Motivation

(<3 minutes read with footnotes)

The COCO framework has been motivated by (a) the highly repetitive nature of benchmarking and (b) realizing that a proper and robust benchmarking methodology is more intricate than we had hoped for.

When designing test suites, our motivation and objective was to

reflect typical difficulties we have observed in real world applications;
test typical and important generic aspects of continuous domain optimization (too generic to be ignored by nature);
allow for interpretation — functions are comprehensible under human scrutiny;
allow for comprehensive experimentations — functions are quick to evaluate.

While our test suites are motivated by real world difficulties, we do not claim that the distribution of functions in these suites truly reflect any distribution in the real world.¹ We do not even claim to know any such real world distribution of any broader class of functions.

Generally, a decent light-weight (but somewhat fragile) benchmarking can be done² without dealing with the most intricate aspects of COCO, which are

the systematic creation of different and slightly disturbed function instances,
the systematic application of restarts with their seamless integration into performance measures and figures, and
the comprehensive and lossless(!) aggregation of results.

Compared to a one-off benchmarking set up, the COCO framework provides methodological and exploitative robustness.

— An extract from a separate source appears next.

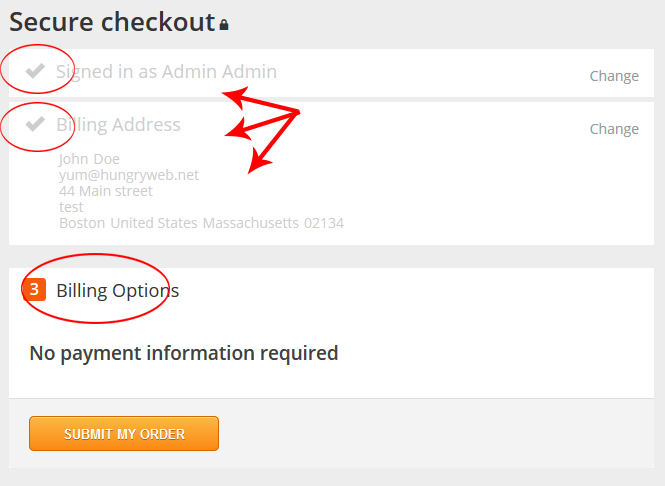Viewport: 665px width, 486px height.
Task: Click the 44 Main street address line
Action: 106,191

Additionally, COCO allows for the direct comparison with a variety of previous results, which has become one of the most appealing features to us.

Footnotes

The ultimately relevant question is not how well a benchmark function suite approximates real world problems, but how much the suite’s performance is (positively) correlated with the performance on the real world problem(s) of interest. (Or in other words, the approximation distance measure is similarity in algorithm performance.) The latter question generally depends on the considered algorithms as well. Algorithm invariance properties and other measures against overfitting are likely to increase such a correlation. Possibly due to the systematic instance creation, we seem to have seen surprisingly little overfitting to the COCO test suites over more than a decade.↩︎
Given a suite of test functions, we can simply display convergence plots of single runs (and their median). However, avoiding any and all possible pitfalls from a fresh start remains always a challenge. There are many small but potentially significant decisions to be made in the process.↩︎